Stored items
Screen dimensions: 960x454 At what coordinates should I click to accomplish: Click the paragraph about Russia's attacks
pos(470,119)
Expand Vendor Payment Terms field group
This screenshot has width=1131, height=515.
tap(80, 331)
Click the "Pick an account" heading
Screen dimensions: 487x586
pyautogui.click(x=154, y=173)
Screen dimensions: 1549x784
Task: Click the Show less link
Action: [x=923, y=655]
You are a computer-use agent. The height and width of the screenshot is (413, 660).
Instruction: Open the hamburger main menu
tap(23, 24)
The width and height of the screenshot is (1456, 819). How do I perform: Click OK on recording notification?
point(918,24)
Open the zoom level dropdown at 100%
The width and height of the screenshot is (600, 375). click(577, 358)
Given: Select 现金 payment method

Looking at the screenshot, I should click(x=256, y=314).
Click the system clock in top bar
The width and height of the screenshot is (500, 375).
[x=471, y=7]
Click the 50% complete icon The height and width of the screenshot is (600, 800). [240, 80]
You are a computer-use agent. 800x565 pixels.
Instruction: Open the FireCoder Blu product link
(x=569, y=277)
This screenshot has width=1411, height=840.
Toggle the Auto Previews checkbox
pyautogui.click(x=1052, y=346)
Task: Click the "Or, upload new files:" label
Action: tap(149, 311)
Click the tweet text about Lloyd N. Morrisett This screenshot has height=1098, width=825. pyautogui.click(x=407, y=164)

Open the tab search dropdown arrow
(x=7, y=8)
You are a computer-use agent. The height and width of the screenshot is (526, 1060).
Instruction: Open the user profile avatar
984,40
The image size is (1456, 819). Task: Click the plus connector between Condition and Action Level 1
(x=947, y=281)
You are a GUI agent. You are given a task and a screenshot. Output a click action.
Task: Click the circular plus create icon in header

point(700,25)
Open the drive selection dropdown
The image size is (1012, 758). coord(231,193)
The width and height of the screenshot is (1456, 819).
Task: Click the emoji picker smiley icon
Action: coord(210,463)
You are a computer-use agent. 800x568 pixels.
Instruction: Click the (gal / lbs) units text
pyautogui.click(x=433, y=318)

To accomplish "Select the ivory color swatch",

**EXERCISE REQUIREMENTS:** Output nothing but the line containing "This screenshot has width=1411, height=840." and each line after it in the entries above, exactly as written.

**EXPECTED ANSWER:**
This screenshot has width=1411, height=840.
Toggle the Auto Previews checkbox
pyautogui.click(x=1052, y=346)
Task: Click the "Or, upload new files:" label
Action: tap(149, 311)
Click the tweet text about Lloyd N. Morrisett This screenshot has height=1098, width=825. pyautogui.click(x=407, y=164)

Open the tab search dropdown arrow
(x=7, y=8)
You are a computer-use agent. The height and width of the screenshot is (526, 1060).
Instruction: Open the user profile avatar
984,40
The image size is (1456, 819). Task: Click the plus connector between Condition and Action Level 1
(x=947, y=281)
You are a GUI agent. You are given a task and a screenshot. Output a click action.
Task: Click the circular plus create icon in header

point(700,25)
Open the drive selection dropdown
The image size is (1012, 758). coord(231,193)
The width and height of the screenshot is (1456, 819).
Task: Click the emoji picker smiley icon
Action: coord(210,463)
You are a computer-use agent. 800x568 pixels.
Instruction: Click the (gal / lbs) units text
pyautogui.click(x=433, y=318)

To accomplish "Select the ivory color swatch",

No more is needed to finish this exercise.